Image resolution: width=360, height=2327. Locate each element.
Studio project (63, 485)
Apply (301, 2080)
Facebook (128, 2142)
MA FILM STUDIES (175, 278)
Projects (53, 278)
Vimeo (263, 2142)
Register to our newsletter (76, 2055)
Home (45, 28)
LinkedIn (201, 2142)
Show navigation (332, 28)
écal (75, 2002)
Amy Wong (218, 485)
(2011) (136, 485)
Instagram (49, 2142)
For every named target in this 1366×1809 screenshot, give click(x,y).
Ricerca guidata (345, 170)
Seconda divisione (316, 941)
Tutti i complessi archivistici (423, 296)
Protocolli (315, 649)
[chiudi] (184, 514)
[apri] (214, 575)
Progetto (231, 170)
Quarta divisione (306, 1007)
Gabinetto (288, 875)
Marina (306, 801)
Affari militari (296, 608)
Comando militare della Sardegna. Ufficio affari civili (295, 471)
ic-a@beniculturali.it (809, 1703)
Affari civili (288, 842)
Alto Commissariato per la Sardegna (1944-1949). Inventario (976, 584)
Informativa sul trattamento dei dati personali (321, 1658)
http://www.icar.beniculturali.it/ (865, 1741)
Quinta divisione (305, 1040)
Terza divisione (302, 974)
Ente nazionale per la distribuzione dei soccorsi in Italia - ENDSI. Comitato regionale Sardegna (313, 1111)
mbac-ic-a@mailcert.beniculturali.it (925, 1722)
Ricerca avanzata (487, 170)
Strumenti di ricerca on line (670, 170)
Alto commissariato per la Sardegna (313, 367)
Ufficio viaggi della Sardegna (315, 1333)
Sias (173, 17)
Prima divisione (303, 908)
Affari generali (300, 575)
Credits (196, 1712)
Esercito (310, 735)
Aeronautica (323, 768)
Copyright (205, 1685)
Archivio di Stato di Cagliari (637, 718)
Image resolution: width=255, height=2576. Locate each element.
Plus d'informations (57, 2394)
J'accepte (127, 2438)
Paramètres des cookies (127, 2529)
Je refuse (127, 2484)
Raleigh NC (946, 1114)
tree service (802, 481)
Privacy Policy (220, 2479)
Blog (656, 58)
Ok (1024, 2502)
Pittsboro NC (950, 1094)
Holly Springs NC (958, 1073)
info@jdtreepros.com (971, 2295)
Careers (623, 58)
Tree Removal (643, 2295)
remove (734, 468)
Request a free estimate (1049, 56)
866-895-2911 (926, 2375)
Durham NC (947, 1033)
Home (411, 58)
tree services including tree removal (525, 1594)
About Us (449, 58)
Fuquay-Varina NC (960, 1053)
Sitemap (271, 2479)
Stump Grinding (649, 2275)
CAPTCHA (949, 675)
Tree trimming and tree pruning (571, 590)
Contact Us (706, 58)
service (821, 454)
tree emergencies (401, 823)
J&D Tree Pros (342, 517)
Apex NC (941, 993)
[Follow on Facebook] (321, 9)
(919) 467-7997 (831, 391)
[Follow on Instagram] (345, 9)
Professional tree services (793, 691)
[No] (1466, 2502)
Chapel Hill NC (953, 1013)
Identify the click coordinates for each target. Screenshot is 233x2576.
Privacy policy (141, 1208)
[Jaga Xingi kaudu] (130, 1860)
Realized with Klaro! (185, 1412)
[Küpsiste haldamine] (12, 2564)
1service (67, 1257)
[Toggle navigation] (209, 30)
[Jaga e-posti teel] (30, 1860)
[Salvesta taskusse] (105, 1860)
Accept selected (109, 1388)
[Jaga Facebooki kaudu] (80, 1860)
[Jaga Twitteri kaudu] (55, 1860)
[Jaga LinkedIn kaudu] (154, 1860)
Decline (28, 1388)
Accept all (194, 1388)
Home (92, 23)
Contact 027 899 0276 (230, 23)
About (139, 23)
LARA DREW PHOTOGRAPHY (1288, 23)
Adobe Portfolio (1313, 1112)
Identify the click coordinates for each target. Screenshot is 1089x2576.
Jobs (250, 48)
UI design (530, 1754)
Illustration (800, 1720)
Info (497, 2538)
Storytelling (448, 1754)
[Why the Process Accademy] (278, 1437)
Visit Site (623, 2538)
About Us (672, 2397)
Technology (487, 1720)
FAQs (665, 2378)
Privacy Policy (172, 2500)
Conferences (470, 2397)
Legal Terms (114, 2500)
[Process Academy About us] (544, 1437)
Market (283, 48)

※

What you should do:
After locating the line holding "J&D Tree Pros (342, 517)" above, output exactly that line and every line after it through the line holding "[Jaga e-posti teel] (30, 1860)". Include nothing else.

Answer below:
J&D Tree Pros (342, 517)
Apex NC (941, 993)
[Follow on Facebook] (321, 9)
(919) 467-7997 (831, 391)
[Follow on Instagram] (345, 9)
Professional tree services (793, 691)
[No] (1466, 2502)
Chapel Hill NC (953, 1013)
Identify the click coordinates for each target. Screenshot is 233x2576.
Privacy policy (141, 1208)
[Jaga Xingi kaudu] (130, 1860)
Realized with Klaro! (185, 1412)
[Küpsiste haldamine] (12, 2564)
1service (67, 1257)
[Toggle navigation] (209, 30)
[Jaga e-posti teel] (30, 1860)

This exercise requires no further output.